Horses for courses. Depends whether you a rich man or not (I'm guessing with your £40 budget that like most of us you're not a lottery winner) and whether or not it's for a bit of home use prodding and poking, or if it's for your job and your everyday bread and butter depended on it. I'm a software engineer so my laptop is my job. I have an HP with Intel CORE vPRo i7, Intel Pro 2500 Series SSD, 8GB DDR3-1600 RAM, 64-bit OS, etc., with enterprise level support/warranty. It cost my company a lot of money. I couldn't do my job on £299 laptop from PC WORLD
But playing with electronics (model railways, Arduino and pinball) is my hobby so I can get away with something modest. My first job after leaving uni was working in Maplin (loved it, great job!) and we used to sell a lot of multi-meters. We had them all from a little pocket analogue jobbie for a fiver up to the full range of Fluke meters. Back then I bought myself a
Precision Gold PG 012 and it's done a great job. Perfectly usable for checking a connection in your wiring loom, or testing voltages on the transformer, or coil diodes, or lamp/solenoid driver transistors, etc. It's still available for £34.99. Tests continuity with a buzzer, reads DC and AC voltages up 600V, resistances up to 2000M, capacitance to 20uF, frequency to 15MHz, diode test and NPN/PNP transistor gain.
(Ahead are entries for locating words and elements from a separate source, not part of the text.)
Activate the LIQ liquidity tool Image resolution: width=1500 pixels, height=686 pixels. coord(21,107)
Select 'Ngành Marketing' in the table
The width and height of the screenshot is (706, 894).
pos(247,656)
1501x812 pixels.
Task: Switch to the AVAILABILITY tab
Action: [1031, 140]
But I've noticed that the higher specified
PG 017 model is actually cheaper, currently on offer half price at £19.99! This adds current testing up to 10A.
I did however "treat" myself to a
WG 020 last month as it was (and still is) on offer for £14.99. This adds capacitance up 200uF, DC up to 1000V, AC to 750V, inductance to 20H and duty cycle. It's bigger than my PG 012 but comes in a rubber case (they used to be sold separately).
I'm sure others will be appalled at my recommendation of Maplin multi-meters, but they've been good for me, worked flawlessly and if there any problems you've got a real shop to take it back to.